Federal prosecutors in Los Angeles announced Thursday the creation of a Civil Rights Section within the U.S. Attorney’s Office to focus exclusively on enforcement of federal civil rights laws, including statutes prohibiting discrimination on the basis of race, color, sex, disability, religion, familial status and national origin.
“My office is committed to protecting the civil rights of every single resident in our district,” U.S. Attorney Eileen M. Decker said. “The formation of the Civil Rights Section will increase our capacity to address civil rights complaints and enhance our community engagement on these issues. Protecting these rights, and especially those of our most vulnerable residents, is one of my top priorities.”
The newly formed section — headed by Assistant U.S. Attorney Joanna Hull — will focus on enforcing federal laws that prohibit discrimination and harassment on the basis of race, color, sex, disability, religion, familial status and national origin; prohibit police misconduct; protect the constitutional rights of institutionalized persons; protect the employment rights of individuals serving in our armed services; and prohibit discrimination in housing and lending.

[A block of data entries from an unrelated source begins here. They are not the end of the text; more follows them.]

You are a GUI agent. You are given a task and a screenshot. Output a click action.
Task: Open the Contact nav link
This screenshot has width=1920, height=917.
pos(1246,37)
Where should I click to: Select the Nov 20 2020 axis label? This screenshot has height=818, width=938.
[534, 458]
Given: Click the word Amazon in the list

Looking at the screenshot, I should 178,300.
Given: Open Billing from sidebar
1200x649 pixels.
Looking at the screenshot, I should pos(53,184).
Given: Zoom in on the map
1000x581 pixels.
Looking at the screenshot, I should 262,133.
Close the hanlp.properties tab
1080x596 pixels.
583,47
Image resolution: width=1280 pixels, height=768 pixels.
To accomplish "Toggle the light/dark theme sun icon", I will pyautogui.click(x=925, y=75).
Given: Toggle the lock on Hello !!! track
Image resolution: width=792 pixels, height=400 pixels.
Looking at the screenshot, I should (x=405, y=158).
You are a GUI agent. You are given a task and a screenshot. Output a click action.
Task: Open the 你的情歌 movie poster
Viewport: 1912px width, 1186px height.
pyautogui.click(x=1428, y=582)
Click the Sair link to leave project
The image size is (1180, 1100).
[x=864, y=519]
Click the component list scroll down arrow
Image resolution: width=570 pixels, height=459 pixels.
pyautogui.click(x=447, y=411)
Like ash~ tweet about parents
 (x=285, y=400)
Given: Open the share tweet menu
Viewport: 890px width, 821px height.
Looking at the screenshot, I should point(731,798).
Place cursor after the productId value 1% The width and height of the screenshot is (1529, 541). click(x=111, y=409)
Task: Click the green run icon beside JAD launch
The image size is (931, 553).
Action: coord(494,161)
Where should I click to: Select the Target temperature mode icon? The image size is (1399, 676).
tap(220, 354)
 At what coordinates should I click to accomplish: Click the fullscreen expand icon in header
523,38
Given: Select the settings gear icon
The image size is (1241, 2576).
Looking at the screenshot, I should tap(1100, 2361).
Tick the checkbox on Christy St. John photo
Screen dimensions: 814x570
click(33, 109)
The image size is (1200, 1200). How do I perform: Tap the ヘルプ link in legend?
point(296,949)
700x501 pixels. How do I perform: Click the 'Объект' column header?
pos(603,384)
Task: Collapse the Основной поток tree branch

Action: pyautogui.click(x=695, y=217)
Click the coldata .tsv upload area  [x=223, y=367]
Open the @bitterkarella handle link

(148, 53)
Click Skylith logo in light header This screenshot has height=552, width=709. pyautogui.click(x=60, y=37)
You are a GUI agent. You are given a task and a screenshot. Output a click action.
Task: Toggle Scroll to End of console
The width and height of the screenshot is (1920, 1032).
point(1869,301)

The section will also focus on increasing community outreach on these issues.
This week, more than three dozen assistant U.S. attorneys from across the country who handle affirmative civil rights enforcement matters are in Los Angeles for training. The training will provide prosecutors with in-depth instruction on various civil rights enforcement topics.
The U.S. Attorney’s Office for the Central District of California serves residents in the counties of Los Angeles, Orange, Riverside, San Bernardino, Ventura, Santa Barbara and San Luis Obispo. The Central District of California, with a population of more than 19 million people, is the largest federal district in the nation.